What made this unique at a personal level was that it became my own opportunity to reflect on architecture and my place in the profession. It was important because, after having decided to leave "the field" to start a career in academia, I often think about my own future in this profession, and wonder about what type of architect I am trying to be. Is it possible to still keep a foot in the real world, doing "socially sustainable" building with Latin American communities, while pursuing the teaching career in the US? The class guests' presentations made me think about possibilities, about how wonderfully inclusive is this profession, how it accepts so many different ways to think and act on it, without losing the form of a distinctive discipline. The practice of architecture is, in the end, flexible and open enough as to allow you to propose your own way to engage in it, to be your own architect.

Also unique was how, out of those different "architecture skins" that were presented to the students, one that particularly thrilled them was that of architecture as the catalyst for social improvement, rather than as the conventional materialization of rhetorical discussions on formal purity.
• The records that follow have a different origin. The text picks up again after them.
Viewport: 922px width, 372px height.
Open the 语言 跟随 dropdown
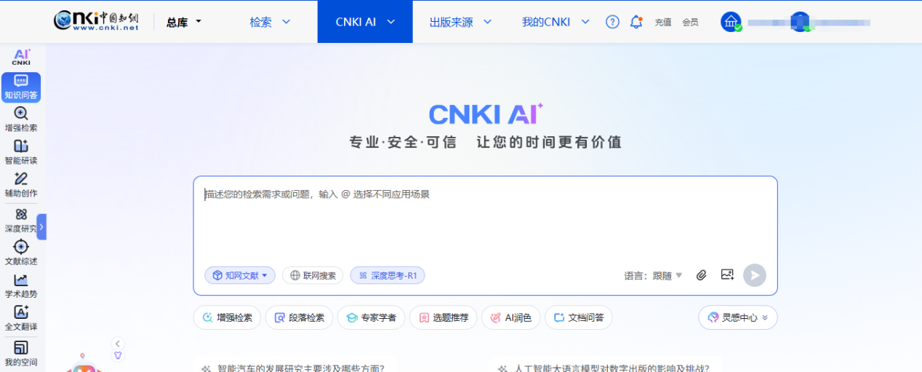pyautogui.click(x=654, y=275)
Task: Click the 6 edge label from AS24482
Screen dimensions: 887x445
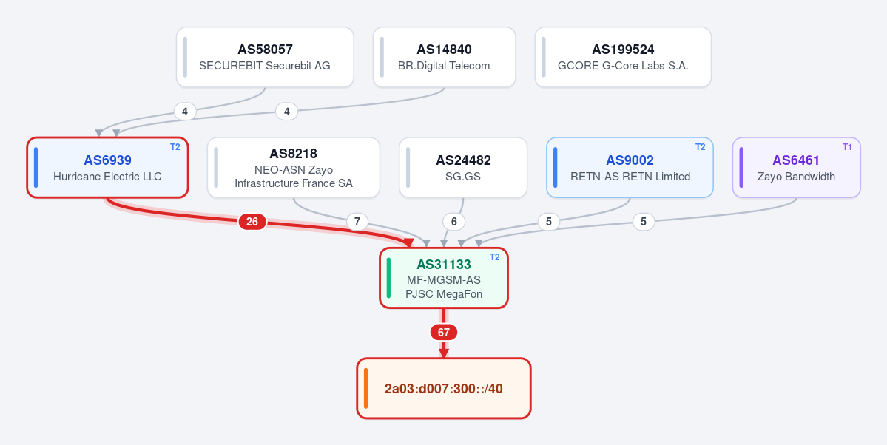Action: click(x=453, y=223)
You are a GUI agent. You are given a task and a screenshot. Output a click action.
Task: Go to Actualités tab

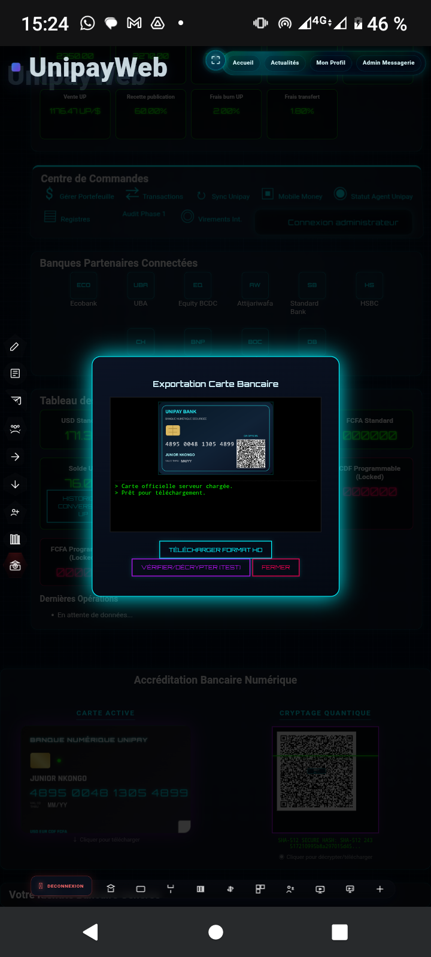pos(285,62)
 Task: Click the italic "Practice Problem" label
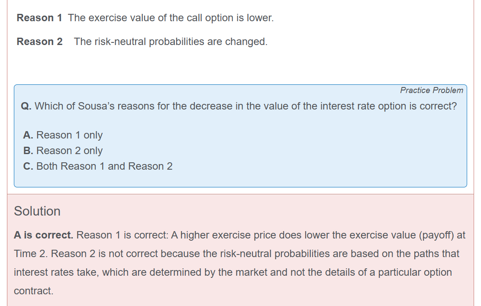431,90
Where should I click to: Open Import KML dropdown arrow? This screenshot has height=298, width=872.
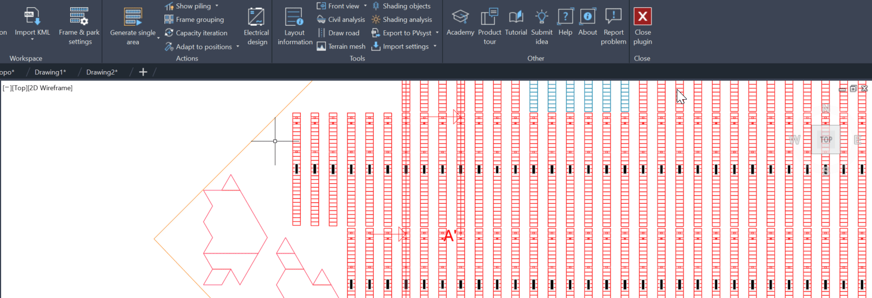pos(33,40)
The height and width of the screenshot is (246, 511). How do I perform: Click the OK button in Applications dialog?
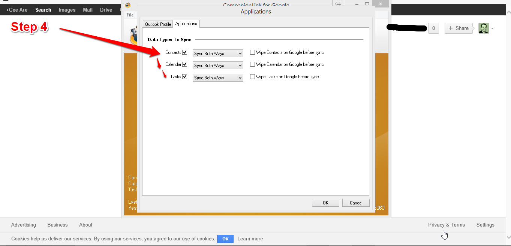(x=325, y=203)
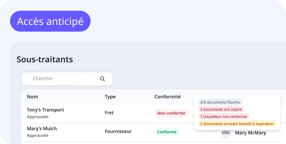Click the magnifying glass search icon
The width and height of the screenshot is (286, 144).
tap(102, 79)
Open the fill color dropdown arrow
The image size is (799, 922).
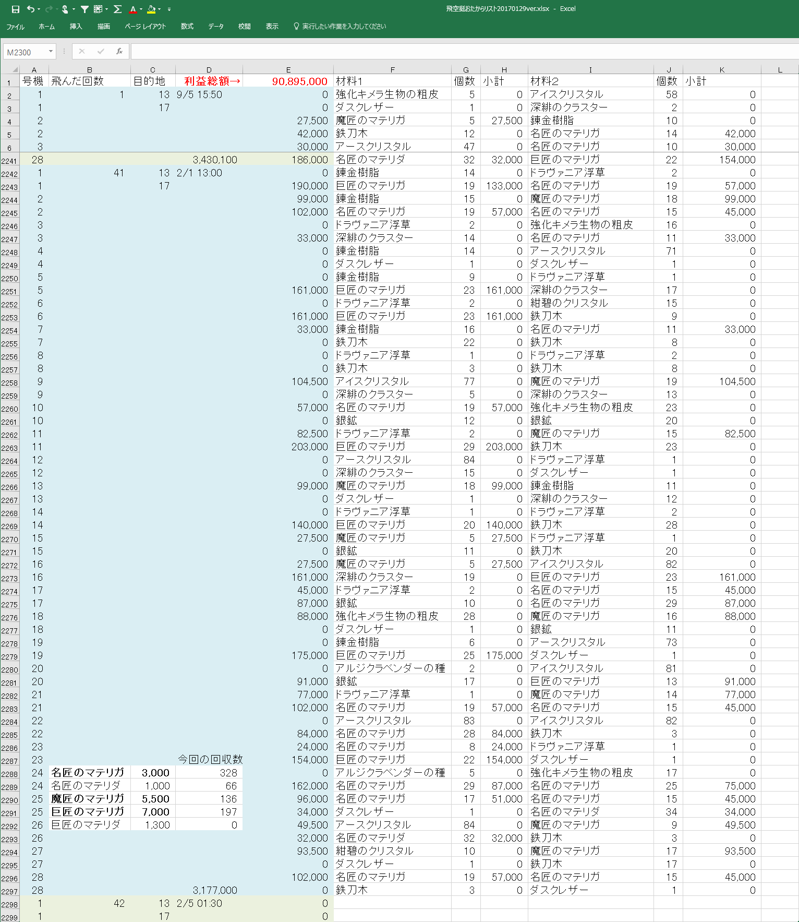coord(160,9)
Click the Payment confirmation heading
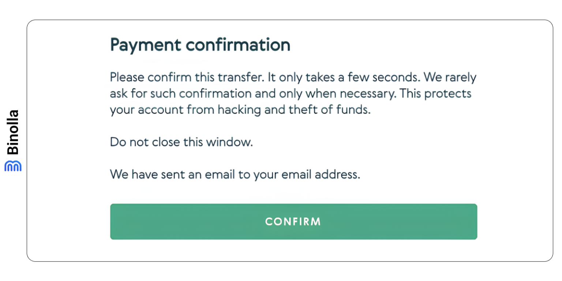Viewport: 562px width, 281px height. [200, 45]
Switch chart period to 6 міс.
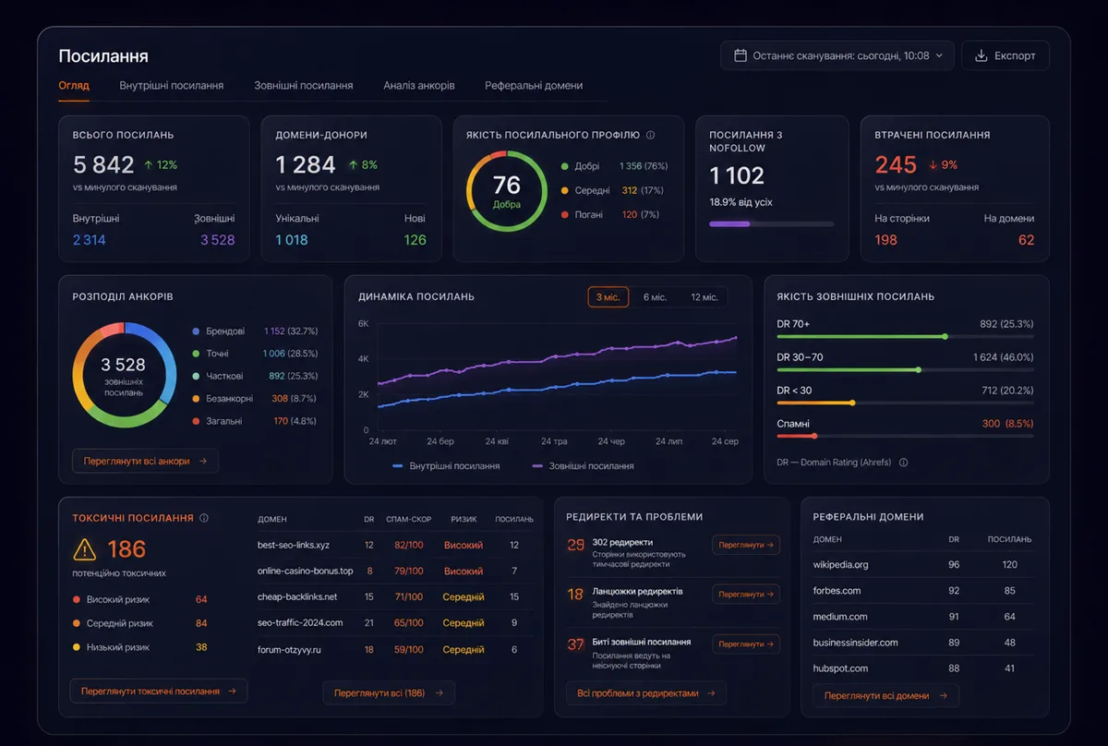 (x=655, y=297)
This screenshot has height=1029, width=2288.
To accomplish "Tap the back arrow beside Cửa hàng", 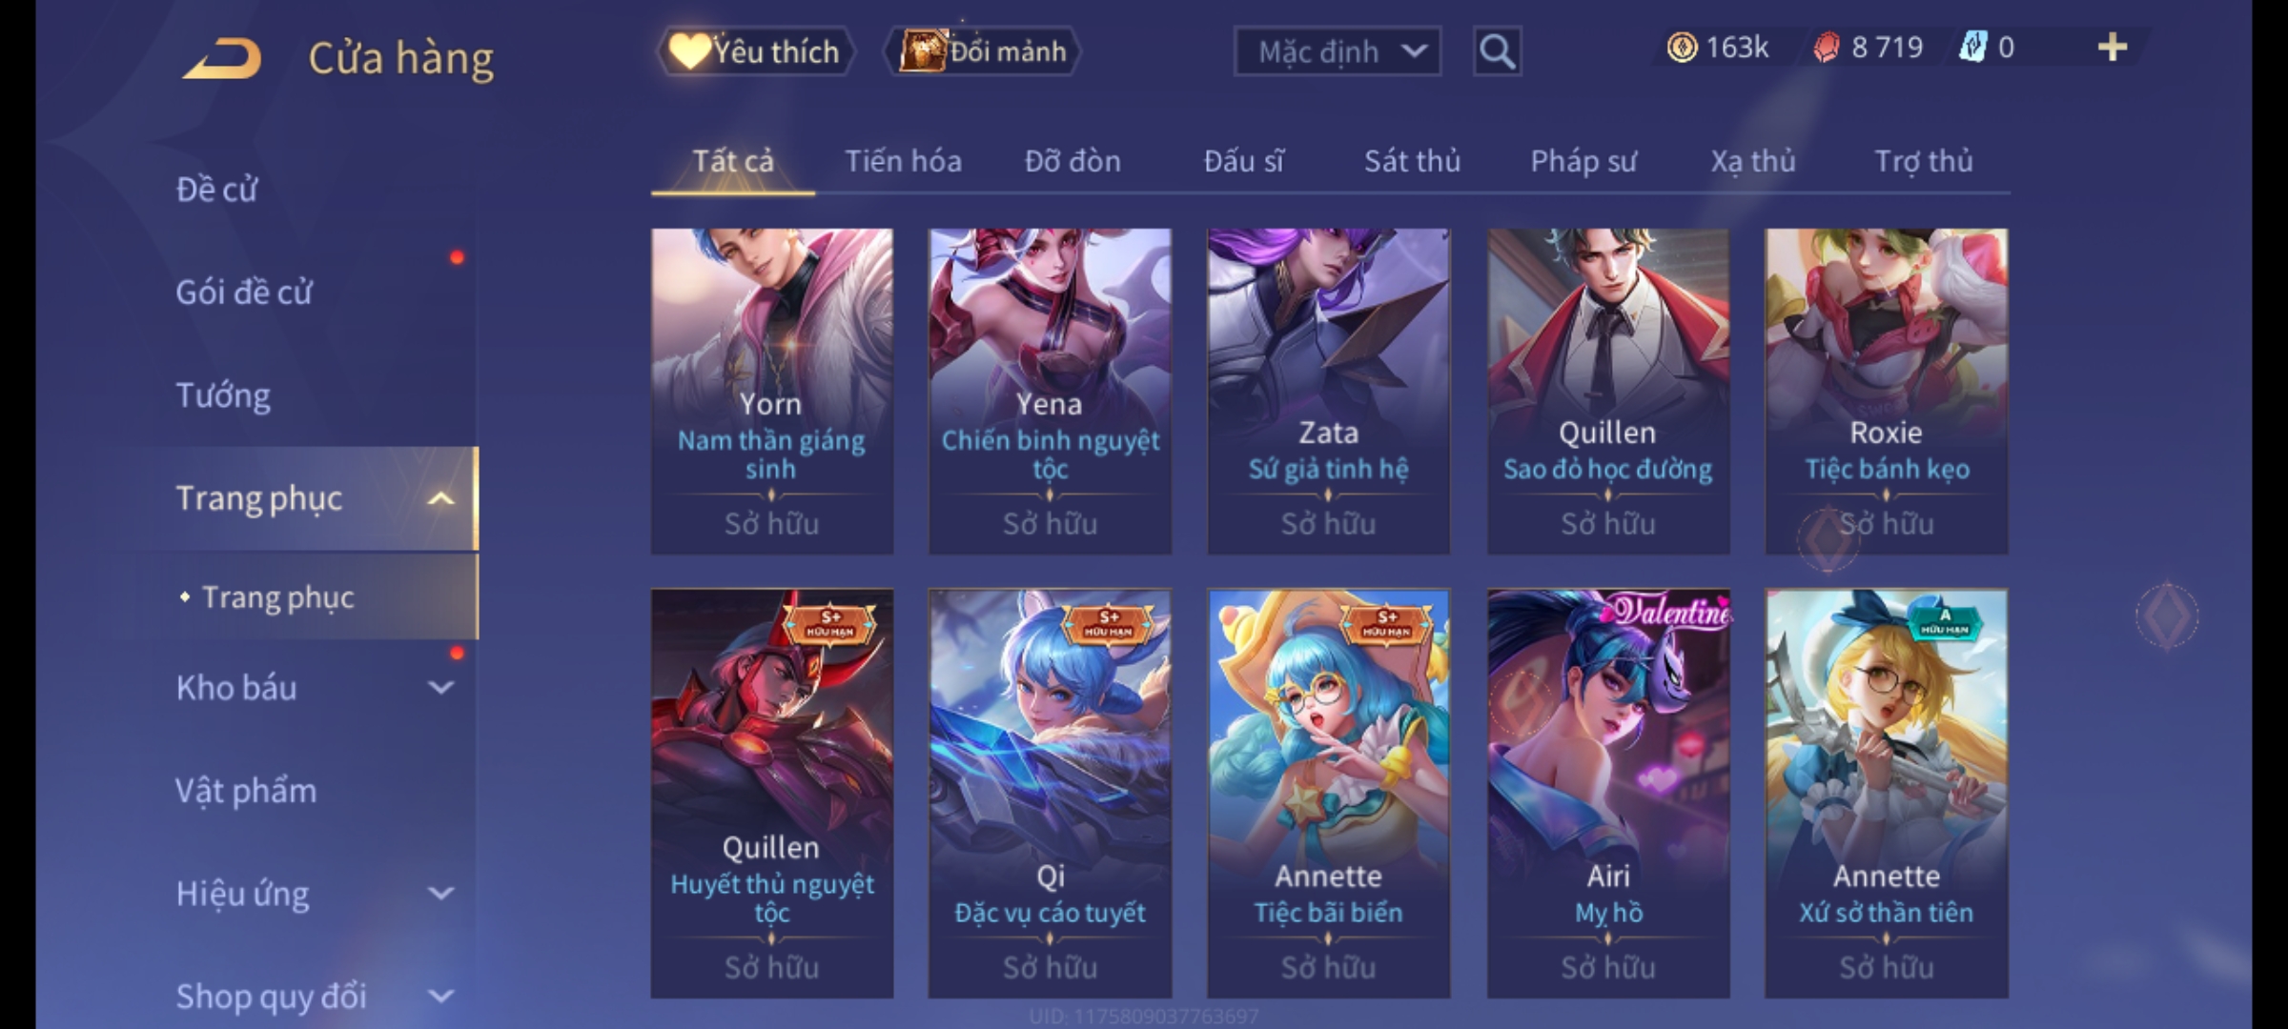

Their interest in the alternative practice made me feel optimistic about future architects as professionals who will be less self-referential, and more aware of the world they happen to affect with their work. However, one cannot say that what happens at Berkeley is necessarily a sign of what happens in the rest of the world. But I can still say that I am happy to be here...


See Spanish version of this article. Ver versión en Español.

About this article
A note about the first teaching experience at Berkeley.

Images of the CED (College of Environmental Design) at Berkeley.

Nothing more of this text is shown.